Archaeological site in New Mexico, United States

Kin Nahasbas is a Chacoan Anasazi great house and archaeological site located in Chaco Canyon, 25 miles southwest of Nageezi, New Mexico, United States. Built in either the 9th or 10th centuries, it was major pueblo located slightly north of the Una Vida complex, which is positioned at the foot of the north mesa. Limited excavation has been conducted in this area. The ruins are now protected within the borders of Chaco Culture National Historical Park.

==History==
Archeologists Lekson, Windes and McKenna place the construction of Kin Nahasbas (kin nahas bas) in the late 9th century along with early construction work on Pueblo Bonito, Peñasco Blanco, Una Vida, the Padilla Well Great House, the East Community, Pueblo Pintado and Casa del Rio at the extreme western end of the Chaco core.

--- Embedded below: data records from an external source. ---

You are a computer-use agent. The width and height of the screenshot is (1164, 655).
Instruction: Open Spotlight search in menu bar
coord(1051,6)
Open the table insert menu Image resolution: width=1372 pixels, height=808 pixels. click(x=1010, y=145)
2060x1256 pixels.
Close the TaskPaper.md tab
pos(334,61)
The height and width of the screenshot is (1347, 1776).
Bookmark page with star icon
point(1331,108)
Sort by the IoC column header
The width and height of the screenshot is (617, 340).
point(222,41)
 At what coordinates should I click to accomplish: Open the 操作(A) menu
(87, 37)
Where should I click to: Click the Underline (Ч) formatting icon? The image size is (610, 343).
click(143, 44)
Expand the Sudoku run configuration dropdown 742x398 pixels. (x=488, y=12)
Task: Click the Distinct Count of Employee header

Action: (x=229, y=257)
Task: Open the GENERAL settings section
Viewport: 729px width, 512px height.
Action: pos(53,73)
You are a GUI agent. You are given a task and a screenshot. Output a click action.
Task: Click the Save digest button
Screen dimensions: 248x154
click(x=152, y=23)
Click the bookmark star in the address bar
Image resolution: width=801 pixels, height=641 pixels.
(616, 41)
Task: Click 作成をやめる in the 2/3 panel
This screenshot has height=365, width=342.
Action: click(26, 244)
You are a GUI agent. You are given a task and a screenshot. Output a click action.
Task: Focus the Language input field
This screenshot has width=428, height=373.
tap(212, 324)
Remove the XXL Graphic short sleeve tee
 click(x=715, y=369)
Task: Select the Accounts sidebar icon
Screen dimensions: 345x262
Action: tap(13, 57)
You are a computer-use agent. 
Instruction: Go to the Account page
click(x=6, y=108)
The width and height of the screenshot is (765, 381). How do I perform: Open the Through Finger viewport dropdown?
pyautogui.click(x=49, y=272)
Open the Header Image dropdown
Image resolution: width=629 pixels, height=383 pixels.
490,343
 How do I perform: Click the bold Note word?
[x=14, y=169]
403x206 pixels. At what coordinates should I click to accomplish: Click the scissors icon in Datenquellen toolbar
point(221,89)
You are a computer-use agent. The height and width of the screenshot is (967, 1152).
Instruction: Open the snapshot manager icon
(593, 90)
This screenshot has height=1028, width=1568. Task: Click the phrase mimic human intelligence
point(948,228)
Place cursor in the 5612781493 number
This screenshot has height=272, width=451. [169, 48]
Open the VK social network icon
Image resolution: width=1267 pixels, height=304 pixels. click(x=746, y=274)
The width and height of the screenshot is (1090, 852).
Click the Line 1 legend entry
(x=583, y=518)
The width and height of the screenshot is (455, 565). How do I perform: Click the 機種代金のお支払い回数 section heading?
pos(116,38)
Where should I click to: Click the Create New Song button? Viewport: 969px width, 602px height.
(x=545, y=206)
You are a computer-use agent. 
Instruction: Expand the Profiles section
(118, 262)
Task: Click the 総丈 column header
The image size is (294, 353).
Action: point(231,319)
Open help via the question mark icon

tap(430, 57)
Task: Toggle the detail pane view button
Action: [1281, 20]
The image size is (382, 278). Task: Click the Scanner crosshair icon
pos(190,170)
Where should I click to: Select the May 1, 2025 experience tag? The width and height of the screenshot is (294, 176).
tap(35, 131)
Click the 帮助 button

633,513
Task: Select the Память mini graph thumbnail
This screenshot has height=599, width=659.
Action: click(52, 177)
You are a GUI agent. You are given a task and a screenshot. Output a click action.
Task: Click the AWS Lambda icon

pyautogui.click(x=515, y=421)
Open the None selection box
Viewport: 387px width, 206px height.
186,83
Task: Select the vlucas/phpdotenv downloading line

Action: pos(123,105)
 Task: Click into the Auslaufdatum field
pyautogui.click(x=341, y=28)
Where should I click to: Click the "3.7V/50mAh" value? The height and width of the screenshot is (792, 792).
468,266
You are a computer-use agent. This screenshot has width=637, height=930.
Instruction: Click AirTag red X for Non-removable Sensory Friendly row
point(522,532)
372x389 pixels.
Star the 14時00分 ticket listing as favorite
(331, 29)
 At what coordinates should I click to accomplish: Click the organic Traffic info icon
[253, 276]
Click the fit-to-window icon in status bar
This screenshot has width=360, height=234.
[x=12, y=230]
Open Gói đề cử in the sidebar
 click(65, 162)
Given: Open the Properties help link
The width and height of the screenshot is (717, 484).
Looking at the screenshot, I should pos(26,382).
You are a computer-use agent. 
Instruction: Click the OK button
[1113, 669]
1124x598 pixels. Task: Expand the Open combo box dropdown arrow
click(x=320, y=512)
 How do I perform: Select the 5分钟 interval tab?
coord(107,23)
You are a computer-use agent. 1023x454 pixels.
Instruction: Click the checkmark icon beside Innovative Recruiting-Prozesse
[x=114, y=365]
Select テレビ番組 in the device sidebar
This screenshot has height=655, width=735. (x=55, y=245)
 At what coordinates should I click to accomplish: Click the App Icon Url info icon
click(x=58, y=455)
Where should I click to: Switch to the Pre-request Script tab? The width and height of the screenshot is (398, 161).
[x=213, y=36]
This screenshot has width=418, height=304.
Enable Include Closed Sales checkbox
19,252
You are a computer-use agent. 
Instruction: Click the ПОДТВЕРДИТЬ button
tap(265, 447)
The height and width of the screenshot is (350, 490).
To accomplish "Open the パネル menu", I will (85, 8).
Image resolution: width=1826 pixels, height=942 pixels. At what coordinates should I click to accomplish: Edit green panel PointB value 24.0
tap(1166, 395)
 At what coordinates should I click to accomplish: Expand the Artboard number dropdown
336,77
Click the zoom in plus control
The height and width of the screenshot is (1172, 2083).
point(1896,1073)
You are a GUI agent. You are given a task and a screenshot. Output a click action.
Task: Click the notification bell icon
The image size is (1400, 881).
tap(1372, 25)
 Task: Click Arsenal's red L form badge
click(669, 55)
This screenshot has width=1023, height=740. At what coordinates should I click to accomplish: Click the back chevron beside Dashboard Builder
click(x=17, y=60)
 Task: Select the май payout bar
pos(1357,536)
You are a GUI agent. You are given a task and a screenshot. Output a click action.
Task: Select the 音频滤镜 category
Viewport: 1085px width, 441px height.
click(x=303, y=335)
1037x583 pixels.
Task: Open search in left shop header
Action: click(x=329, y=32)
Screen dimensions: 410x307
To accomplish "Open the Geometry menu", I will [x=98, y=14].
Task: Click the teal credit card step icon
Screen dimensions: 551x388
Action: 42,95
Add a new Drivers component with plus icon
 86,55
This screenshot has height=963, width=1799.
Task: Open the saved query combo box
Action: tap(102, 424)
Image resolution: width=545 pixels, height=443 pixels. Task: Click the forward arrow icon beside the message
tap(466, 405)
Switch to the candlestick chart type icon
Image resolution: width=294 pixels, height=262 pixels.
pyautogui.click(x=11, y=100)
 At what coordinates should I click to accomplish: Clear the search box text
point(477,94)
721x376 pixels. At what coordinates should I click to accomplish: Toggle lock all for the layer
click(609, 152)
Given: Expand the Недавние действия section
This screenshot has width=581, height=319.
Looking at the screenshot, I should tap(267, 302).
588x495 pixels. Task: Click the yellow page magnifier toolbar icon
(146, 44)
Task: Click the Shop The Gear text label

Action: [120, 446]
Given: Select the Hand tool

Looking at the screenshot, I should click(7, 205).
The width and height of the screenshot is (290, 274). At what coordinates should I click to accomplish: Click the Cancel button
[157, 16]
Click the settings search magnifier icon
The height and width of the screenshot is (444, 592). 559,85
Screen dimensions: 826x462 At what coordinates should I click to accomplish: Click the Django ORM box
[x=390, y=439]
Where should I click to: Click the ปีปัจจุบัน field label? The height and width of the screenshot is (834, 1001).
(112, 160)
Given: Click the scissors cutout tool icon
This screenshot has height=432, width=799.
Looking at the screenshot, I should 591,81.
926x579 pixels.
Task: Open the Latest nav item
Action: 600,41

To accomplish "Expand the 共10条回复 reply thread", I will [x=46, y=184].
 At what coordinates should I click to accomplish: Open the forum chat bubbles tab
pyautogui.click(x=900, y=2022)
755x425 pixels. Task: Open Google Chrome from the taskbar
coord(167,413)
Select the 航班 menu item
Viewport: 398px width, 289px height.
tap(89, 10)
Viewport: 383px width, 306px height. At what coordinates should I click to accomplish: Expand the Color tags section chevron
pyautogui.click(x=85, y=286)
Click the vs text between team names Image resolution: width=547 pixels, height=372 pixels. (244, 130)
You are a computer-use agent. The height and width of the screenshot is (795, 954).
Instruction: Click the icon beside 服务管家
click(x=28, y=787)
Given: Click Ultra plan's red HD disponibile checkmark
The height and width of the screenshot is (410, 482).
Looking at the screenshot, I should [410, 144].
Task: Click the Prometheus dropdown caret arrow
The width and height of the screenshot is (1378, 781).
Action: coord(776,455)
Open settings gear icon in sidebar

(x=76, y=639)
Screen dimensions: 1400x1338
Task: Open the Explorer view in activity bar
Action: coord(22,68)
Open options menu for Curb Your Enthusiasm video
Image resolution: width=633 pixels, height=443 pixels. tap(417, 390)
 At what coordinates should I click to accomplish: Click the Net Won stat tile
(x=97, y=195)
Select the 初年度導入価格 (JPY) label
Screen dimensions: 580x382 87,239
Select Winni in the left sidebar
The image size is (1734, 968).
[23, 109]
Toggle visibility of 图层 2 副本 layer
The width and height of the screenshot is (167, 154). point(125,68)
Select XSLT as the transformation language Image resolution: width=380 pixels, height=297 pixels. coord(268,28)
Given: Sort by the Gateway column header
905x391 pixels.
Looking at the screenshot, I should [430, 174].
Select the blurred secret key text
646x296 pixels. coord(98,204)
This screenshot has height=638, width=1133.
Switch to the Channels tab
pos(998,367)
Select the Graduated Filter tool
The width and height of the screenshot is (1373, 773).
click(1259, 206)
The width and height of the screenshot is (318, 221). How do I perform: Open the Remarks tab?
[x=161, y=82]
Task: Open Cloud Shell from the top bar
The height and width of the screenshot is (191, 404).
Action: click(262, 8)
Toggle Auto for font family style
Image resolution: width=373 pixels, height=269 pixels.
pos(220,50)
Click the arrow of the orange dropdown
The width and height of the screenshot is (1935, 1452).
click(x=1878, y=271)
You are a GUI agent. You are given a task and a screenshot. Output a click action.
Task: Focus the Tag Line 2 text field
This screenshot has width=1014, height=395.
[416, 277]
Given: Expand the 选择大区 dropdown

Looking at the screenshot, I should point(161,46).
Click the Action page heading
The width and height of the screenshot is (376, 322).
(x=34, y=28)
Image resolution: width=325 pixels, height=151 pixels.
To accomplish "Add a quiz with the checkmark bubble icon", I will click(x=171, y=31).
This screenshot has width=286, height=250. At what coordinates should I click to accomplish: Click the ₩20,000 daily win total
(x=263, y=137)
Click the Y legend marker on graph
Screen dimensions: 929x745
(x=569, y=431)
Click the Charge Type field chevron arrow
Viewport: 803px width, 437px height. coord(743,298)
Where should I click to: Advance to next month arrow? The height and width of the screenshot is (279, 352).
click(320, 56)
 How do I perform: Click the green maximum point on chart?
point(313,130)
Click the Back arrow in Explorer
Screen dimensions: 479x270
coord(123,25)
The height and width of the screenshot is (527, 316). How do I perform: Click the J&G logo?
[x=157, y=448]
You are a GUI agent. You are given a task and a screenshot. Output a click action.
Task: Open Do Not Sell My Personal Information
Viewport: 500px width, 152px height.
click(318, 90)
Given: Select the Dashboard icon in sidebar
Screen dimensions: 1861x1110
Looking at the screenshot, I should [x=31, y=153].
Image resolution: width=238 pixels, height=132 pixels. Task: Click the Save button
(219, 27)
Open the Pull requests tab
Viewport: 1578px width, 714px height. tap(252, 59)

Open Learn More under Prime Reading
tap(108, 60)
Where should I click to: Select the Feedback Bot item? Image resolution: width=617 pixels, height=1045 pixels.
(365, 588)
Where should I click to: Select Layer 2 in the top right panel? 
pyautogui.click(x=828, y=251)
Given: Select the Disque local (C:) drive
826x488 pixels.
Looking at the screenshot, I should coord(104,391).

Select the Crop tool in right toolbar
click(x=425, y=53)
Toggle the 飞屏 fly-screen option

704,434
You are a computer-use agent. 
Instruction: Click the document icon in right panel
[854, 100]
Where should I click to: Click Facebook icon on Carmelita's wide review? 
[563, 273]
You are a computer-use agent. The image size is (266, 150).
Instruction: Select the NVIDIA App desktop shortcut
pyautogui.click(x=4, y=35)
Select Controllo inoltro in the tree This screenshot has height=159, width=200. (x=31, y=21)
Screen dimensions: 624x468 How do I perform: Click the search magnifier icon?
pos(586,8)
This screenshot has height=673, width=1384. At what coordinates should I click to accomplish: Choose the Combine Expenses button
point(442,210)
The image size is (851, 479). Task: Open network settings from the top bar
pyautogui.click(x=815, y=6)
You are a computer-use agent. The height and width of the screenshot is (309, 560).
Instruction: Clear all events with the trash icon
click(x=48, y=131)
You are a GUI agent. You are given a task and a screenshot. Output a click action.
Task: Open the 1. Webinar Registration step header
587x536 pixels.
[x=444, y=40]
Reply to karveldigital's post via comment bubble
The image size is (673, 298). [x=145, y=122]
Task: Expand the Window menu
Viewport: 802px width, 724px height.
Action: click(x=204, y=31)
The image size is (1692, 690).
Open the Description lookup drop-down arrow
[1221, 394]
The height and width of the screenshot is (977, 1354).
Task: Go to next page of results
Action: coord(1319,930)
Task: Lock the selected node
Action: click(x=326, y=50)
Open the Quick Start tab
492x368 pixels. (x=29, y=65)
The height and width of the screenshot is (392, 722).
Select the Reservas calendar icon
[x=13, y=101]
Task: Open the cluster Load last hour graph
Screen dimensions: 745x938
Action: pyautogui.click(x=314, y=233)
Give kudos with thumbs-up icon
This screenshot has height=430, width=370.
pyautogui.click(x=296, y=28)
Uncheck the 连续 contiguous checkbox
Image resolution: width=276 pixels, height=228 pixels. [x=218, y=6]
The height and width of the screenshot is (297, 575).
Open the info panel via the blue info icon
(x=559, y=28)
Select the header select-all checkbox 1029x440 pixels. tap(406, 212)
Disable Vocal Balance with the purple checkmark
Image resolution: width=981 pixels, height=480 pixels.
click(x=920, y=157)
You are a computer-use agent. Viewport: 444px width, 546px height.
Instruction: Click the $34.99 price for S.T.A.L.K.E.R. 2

Unlike Pueblo Bonito, Una Vida and some of the other Great House ruins that can be seen in the Chaco park today, Nahasbas probably was not occupied or maintained into the next century. The late 9th century when Kin Nahasbas was built is the transition period between Pueblo I and II cultures. In Chaco the population of people living in small houses grew enormously. This growth was probably supported by migrating peoples drawn to Chaco from the great Pueblo I communities in the northern San Juan River region. The period provided favorable rains for farming maize in Chaco canyon and on the mesas that could sustain a growing "urban" Chaco population.

==Current status==
Today the National Park Service does not have the Nahasbas House site open to visitors. It has not been excavated and stabilized and there are no interesting ruins to see.